Por ejemplo, es común que los jóvenes que viven solos pospongan el orden de sus cuartos o apartamentos hasta que se anuncia la llegada de los padres, los suegros o el director del colegio mayor. Nunca se encuentra el momento de hacerlo, parece una tarea ardua y compleja, uno no sabe por dónde empezar etc. Sin embargo, si los padres, los suegros o la pareja anuncian su llegada al lugar de forma repentina el estudiante se pone a ordenar como si no hubiera un mañana y en una hora lo más importante está solucionado como por arte de magia y bajo los efectos de la adrenalina. La idea es que en condiciones de poco tiempo y urgencia, el ser humano optimiza su esfuerzo: va más al grano, no pierde el tiempo, se centra en lo esencial. Cuando aplicas la técnica de Parkinson (derivación de la Ley del mismo nombre) te estás centrando en ese 20% de la tarea que te dará el 80% del resultado, es decir aplicas la ley de Pareto de manera instintiva.

Cómo se aplica

Pues bien, esto es precisamente el principio de la Ley de Parkinson: un sentido de la urgencia que aporta foco y propósito y te vuelve más eficiente. Si en lugar de darte 2 horas para estudiar cada tema y pasarte un montón de tiempo leyendo, releyendo, subrayando y pensando en hacer esquemas, decides dedicarle solo media hora, para sacarle el máximo jugo a esos minutos terminarás centrándote en la estructura (título, epígrafes, subepígrafes, cuadros, negritas, subrayados), te quedarás con una idea global bastante aproximada (una visión macro, una panorámica general) y obtendrás algunas palabras clave que te ayudarán a recordar lo esencial del contenido visto. Lo irónico del caso es que si le dedicas 2 horas al estudio de un tema en lugar de 30 minutos, al terminar lo más probable es que ni siquiera puedas recordar los epígrafes y subepígrafes más importantes, porque tendrás un totum revolutum en la cabeza en el que no destacará nada en concreto. Te perderías en los detalles.

Por supuesto, el tiempo se debe medir con un temporizador, porque la urgencia debe estar clara para ti para que la técnica sea eficaz.

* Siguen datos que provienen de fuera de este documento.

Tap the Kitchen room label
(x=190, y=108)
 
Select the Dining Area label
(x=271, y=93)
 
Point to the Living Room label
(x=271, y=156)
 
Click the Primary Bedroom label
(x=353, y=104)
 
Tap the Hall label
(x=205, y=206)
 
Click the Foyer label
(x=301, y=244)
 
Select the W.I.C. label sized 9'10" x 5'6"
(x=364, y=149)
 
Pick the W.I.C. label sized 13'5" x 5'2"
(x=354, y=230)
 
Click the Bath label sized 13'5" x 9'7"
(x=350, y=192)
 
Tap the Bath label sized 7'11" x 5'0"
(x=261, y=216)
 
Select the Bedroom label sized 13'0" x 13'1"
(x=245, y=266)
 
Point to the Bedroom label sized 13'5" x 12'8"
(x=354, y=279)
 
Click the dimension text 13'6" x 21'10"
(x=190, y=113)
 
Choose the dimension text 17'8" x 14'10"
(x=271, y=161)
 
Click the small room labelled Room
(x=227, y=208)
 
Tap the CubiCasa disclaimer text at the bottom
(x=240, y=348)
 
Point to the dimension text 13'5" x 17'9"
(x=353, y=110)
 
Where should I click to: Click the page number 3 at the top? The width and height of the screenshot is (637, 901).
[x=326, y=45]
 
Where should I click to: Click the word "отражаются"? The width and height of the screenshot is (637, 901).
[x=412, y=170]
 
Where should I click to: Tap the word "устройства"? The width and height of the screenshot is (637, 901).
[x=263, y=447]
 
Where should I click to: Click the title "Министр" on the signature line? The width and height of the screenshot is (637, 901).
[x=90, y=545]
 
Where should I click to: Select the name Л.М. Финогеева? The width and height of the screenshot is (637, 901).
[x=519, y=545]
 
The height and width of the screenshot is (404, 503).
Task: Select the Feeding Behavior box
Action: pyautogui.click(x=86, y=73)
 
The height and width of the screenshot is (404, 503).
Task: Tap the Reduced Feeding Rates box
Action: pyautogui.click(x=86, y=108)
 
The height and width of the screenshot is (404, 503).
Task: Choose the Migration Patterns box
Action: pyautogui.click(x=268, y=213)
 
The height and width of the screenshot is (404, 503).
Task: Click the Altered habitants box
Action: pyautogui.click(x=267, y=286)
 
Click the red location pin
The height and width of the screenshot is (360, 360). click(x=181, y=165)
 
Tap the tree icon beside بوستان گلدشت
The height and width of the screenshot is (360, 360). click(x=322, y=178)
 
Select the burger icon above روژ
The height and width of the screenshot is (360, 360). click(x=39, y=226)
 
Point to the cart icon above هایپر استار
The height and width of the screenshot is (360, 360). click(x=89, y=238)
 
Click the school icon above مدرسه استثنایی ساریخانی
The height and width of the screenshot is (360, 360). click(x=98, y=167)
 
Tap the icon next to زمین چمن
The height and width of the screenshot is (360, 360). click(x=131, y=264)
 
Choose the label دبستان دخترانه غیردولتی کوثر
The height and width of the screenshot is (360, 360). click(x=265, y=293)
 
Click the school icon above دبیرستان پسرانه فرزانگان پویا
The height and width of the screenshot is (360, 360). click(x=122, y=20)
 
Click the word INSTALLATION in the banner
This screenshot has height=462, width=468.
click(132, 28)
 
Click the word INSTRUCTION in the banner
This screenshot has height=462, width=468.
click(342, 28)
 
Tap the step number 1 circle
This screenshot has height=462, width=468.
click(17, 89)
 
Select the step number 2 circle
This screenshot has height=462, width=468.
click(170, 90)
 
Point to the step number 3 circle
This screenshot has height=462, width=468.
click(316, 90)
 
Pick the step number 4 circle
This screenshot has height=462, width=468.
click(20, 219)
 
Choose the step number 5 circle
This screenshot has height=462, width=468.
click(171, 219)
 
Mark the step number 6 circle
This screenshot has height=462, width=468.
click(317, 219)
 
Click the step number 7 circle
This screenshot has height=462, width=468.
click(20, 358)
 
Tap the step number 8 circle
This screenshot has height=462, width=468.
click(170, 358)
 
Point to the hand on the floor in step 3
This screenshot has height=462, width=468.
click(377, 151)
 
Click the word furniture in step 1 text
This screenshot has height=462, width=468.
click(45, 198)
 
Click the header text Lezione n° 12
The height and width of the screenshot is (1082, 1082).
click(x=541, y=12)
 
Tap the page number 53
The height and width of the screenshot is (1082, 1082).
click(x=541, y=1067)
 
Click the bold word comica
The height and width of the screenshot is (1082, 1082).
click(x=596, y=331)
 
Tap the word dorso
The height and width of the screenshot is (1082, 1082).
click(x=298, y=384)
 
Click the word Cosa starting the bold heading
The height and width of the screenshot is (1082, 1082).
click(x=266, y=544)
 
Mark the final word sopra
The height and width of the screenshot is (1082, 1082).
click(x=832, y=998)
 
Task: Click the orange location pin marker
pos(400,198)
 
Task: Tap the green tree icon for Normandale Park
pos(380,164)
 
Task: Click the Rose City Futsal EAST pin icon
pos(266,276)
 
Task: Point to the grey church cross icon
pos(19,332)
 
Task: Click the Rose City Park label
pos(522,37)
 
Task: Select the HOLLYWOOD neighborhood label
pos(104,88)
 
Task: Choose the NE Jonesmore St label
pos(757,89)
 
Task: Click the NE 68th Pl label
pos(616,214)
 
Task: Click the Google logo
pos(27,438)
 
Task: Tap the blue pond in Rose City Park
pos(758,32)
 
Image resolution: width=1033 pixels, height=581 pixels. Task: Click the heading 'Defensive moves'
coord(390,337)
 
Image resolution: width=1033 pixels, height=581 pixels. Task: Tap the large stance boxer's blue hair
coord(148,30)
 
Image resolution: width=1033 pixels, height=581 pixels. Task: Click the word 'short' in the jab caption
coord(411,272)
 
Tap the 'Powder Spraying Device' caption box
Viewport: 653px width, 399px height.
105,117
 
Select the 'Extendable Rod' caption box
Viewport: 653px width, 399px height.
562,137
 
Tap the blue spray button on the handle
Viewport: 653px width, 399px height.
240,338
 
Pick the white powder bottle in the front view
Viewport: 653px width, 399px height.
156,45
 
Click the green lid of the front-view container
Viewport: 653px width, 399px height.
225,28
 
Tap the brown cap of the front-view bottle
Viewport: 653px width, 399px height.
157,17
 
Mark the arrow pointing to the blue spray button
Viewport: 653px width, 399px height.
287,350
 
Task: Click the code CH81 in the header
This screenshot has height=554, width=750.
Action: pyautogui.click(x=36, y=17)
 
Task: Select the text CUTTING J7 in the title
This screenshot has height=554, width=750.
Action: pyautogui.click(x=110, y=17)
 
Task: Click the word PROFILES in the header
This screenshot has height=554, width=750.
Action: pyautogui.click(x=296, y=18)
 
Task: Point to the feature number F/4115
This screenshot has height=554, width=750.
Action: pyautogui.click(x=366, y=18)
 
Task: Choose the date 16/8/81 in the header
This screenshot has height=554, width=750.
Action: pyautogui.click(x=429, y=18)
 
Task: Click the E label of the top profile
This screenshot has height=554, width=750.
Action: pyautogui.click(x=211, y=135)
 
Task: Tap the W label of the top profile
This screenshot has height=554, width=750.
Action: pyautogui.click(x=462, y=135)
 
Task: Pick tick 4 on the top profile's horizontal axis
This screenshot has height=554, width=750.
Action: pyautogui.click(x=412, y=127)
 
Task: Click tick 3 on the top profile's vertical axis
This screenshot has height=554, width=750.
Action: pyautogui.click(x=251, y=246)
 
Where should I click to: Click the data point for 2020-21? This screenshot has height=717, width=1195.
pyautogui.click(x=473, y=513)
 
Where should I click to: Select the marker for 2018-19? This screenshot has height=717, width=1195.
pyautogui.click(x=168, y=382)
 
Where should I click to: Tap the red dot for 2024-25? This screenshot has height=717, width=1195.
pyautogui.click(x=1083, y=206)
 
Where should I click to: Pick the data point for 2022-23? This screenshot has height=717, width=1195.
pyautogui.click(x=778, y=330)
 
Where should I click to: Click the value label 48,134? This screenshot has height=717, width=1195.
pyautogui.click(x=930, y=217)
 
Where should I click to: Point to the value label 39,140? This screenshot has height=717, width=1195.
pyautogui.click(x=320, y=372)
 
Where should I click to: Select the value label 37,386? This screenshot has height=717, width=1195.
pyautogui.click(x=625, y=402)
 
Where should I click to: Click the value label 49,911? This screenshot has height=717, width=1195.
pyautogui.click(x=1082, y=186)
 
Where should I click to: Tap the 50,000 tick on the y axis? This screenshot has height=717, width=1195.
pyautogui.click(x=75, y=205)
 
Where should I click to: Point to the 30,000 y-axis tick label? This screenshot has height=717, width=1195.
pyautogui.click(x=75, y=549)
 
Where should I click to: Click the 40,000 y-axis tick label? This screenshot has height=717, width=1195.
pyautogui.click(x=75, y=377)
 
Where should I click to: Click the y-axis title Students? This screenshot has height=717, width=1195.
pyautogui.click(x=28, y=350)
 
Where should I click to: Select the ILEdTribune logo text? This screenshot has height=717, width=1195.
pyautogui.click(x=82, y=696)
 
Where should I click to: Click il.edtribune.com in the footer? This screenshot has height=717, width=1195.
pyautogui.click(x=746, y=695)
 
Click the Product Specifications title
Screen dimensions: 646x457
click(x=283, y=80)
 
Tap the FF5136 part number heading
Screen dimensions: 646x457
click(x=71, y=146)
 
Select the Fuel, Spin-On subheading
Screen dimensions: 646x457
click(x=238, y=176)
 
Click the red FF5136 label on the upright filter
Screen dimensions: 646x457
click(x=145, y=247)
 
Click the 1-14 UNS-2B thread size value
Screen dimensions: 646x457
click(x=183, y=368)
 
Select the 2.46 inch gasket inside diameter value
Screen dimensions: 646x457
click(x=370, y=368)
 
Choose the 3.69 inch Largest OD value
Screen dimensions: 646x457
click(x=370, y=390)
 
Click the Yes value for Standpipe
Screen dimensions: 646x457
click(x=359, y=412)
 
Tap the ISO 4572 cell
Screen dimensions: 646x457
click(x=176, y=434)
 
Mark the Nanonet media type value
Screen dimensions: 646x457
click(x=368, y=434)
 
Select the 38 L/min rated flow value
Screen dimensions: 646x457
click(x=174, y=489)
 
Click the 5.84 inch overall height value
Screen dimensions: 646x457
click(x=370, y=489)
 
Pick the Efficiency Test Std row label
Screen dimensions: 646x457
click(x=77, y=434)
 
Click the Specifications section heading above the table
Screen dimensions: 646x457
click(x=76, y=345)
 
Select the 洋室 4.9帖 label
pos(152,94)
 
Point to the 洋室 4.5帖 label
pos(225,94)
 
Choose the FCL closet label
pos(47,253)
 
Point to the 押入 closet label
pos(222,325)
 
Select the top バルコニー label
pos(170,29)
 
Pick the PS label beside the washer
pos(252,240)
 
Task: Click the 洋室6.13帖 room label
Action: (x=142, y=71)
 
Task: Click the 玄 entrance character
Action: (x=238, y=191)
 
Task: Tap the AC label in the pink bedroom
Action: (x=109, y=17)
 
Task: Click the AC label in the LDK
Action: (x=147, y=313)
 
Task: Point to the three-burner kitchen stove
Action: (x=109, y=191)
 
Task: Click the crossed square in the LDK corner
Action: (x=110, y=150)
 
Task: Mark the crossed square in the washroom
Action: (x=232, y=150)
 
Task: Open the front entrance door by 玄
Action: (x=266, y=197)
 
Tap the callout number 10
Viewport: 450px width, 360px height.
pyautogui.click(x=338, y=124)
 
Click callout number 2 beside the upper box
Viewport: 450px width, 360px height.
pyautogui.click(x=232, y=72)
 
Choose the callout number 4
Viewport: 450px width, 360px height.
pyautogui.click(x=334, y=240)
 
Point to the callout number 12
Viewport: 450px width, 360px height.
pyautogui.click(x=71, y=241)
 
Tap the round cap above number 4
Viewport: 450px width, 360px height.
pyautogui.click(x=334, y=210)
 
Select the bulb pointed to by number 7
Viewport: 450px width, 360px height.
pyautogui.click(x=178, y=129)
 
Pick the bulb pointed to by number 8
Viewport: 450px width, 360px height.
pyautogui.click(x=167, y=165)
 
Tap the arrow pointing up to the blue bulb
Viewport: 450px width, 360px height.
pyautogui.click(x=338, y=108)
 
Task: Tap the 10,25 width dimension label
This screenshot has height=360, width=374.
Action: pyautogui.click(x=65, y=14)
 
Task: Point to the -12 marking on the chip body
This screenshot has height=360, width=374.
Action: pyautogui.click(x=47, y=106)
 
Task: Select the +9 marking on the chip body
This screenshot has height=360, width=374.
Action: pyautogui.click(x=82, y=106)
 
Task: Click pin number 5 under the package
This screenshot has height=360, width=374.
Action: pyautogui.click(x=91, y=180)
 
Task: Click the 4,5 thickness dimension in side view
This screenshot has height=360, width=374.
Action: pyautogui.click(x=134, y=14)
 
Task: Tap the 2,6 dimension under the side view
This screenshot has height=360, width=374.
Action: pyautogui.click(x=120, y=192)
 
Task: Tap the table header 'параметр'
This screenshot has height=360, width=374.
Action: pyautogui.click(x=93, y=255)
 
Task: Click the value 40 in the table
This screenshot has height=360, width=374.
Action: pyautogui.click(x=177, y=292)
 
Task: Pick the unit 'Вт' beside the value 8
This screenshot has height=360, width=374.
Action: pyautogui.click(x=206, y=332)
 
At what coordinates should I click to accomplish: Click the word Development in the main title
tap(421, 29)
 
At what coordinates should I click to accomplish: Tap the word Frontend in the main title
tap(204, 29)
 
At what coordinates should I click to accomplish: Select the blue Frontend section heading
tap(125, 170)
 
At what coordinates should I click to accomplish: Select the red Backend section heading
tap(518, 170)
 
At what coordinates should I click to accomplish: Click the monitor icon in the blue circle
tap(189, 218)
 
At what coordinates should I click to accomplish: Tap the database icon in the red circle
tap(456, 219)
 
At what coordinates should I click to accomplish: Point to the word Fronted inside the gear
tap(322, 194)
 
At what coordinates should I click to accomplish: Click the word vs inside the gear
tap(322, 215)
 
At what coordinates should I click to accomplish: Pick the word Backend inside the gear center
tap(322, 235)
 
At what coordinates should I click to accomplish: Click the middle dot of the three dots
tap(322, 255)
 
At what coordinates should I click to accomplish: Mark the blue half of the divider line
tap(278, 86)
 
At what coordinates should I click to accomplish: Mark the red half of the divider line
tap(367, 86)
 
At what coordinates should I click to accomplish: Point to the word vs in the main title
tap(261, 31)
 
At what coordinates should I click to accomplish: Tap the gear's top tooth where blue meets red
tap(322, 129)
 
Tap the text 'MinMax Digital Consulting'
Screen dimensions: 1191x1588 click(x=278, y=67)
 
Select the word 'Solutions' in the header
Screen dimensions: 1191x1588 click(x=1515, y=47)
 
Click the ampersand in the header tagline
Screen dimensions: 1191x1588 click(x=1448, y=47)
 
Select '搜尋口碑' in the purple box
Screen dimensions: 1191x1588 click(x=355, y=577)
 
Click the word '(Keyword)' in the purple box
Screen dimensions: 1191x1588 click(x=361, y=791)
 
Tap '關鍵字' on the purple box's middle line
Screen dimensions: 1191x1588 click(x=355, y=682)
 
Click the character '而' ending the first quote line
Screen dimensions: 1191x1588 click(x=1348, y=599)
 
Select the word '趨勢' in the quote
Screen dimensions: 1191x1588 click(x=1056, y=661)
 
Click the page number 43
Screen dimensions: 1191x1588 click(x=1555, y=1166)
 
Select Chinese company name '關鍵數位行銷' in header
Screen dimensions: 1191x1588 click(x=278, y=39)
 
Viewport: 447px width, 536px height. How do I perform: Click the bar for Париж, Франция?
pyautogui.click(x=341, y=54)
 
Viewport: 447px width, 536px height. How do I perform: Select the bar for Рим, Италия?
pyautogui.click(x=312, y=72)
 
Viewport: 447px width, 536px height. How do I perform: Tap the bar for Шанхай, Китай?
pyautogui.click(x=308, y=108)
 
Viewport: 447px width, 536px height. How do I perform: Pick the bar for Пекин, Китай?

Cómo combinarlo con otras herramientas

Una técnica que podrías combinar con esta para mejorar el resultado sería la de evocación y explicación. Consistiría en, una vez aplicada esta sesión de 30 minutos, explicar de memoria el tema a otra persona, a través de un audio breve, por ejemplo, o escribiendo de memoria los nombres de los epígrafes y subepígrafes. El esfuerzo mental activo que requiere resumir o explicar de memoria y con tus palabras eso que acabas de ver le dice a tu cerebro que esa información es relevante para ti y te ayudará a memorizarla. (Como ves, he repetido muchas veces en este párrafo la expresión «de memoria»; no ha sido casual. En las oposiciones, sin memoria no hay paraíso).